In neighboring Belgium the ongoing reception crisis with people sleeping rough continue due to a saturation of the reception system. Local media reported of the crisis reaching “a boiling point” on 18 August with around 150 asylum seekers camped outside the closed gates of the reception centre, Petit Chateau, in Brussels where asylum seekers first register to enter the system. The police had moved the entrance of the centre to the front of the building following complaints from local residents leaving staff from Fedasil without a separate way in and unable to enter. “The main reason we could not open yesterday was because it just was not safe for the staff to carry out the intakes at the entrance, it was pure chaos here. Organisationally, this was just not possible,” a Fedasil employee told media on 19 August. On 23 August police violently dispersed a crowd in front of Petit Chateau where more than 180 men were lining up in queues for registration and chaos erupted when some were left out and others allowed in. On the same day Fedasil employees across 36 reception centres stopped working to protest against the ongoing reception crisis. In a statement the protestors expressed that they had had enough of the situation and wanted to show solidarity with their colleagues at Petit Chateau as well as the asylum seekers left on the streets.

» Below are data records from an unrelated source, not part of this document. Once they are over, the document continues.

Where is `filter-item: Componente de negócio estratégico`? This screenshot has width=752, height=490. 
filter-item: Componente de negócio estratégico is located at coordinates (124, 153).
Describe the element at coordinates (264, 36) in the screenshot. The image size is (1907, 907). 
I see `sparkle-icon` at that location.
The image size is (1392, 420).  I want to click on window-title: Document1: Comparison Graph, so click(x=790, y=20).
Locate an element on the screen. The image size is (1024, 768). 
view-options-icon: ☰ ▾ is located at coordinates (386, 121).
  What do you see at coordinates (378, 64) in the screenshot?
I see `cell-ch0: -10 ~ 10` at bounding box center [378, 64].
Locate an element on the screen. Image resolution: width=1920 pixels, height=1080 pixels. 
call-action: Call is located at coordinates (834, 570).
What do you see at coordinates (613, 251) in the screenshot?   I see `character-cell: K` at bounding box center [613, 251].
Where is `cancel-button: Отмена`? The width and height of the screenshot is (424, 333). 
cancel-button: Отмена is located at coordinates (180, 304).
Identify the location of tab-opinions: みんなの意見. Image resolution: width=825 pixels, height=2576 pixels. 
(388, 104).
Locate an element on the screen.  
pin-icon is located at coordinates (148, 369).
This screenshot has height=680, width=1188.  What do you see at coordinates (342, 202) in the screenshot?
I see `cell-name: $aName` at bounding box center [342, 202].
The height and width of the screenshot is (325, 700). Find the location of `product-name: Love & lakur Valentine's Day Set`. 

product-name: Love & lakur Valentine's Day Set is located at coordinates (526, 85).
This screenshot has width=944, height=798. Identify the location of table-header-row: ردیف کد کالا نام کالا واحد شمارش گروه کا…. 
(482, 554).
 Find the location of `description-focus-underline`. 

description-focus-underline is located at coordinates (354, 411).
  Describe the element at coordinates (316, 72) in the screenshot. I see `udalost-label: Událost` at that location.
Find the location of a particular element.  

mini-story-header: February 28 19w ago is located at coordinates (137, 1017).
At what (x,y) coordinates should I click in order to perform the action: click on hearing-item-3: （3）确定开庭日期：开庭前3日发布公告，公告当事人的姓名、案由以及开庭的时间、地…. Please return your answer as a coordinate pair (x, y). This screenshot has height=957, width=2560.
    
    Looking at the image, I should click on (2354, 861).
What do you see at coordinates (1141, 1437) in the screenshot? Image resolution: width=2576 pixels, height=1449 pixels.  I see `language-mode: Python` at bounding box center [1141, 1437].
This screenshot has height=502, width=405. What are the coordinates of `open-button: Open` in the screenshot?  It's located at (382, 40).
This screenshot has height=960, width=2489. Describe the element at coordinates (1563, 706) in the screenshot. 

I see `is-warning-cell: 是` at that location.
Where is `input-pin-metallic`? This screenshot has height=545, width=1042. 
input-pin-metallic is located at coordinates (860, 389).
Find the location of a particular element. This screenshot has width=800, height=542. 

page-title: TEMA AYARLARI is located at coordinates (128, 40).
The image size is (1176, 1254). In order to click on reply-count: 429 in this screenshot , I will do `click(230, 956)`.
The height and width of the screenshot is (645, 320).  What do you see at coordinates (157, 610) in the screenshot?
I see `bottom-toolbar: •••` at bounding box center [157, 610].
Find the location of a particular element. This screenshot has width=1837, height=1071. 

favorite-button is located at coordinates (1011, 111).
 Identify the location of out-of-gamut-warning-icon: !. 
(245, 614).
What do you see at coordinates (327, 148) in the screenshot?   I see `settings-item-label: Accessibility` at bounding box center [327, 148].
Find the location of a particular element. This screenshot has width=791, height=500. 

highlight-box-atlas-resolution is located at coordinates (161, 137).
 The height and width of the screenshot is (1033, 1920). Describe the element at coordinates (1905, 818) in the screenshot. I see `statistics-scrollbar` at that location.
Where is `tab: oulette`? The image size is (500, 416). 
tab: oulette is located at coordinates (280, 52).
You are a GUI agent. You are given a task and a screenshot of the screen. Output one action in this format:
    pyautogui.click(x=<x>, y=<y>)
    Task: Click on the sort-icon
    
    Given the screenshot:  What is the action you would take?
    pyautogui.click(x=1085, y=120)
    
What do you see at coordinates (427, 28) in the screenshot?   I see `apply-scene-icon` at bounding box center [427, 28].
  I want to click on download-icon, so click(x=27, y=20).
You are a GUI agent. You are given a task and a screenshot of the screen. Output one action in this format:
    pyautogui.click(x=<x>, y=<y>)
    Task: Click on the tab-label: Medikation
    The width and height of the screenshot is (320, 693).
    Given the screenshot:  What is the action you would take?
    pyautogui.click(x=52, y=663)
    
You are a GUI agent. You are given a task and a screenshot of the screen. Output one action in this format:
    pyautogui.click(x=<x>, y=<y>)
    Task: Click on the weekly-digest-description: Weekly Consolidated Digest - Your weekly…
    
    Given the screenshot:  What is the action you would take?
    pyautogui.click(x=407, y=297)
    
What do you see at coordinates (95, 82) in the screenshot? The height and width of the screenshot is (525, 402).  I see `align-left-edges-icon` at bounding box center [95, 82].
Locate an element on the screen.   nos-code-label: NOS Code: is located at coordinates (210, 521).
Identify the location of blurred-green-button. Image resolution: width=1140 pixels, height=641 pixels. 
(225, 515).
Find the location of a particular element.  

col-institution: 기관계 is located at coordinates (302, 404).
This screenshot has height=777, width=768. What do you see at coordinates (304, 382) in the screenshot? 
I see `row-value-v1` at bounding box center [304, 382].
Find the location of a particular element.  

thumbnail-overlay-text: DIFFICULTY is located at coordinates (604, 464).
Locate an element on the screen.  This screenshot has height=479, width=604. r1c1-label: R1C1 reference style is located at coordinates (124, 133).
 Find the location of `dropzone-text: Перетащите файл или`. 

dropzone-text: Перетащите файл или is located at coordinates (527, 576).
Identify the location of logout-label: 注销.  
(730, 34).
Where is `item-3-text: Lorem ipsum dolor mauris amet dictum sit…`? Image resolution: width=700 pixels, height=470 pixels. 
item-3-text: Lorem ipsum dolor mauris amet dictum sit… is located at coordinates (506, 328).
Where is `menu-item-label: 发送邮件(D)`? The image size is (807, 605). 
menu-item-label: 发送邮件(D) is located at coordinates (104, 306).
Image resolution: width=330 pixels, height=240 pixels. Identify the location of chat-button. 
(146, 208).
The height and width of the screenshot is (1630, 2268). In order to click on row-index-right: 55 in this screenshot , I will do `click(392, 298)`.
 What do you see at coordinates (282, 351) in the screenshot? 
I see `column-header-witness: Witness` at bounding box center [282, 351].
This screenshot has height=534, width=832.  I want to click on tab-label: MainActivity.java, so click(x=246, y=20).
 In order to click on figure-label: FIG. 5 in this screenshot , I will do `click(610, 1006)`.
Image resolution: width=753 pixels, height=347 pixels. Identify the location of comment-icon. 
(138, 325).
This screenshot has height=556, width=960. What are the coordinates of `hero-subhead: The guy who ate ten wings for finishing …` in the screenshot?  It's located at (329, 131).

State Secretary for Asylum and Migration, Nicole de Moor stated in the context of the chaos on 18 August that the closure of Petit Chateau cannot be repeated and is reportedly negotiating with the Public Buildings Administration to find an alternative permanent location for the reception centre. Meanwhile, Fedasil has announced that the registration of applications for international protection is temporarily moved a buildings of the Immigration Office on Boulevard Pacheco in Brussels. However, according to Thomas Willekens, policy officer for ECRE member Vluchtelingenwerk Vlaanderen moving the registration does little to solve the ongoing reception crisis. Willekens notes that this can only be done by providing sufficient capacity and points to the need for creative emergency solutions such as hotels and federal contingency plan and authority to request needed staff and buildings.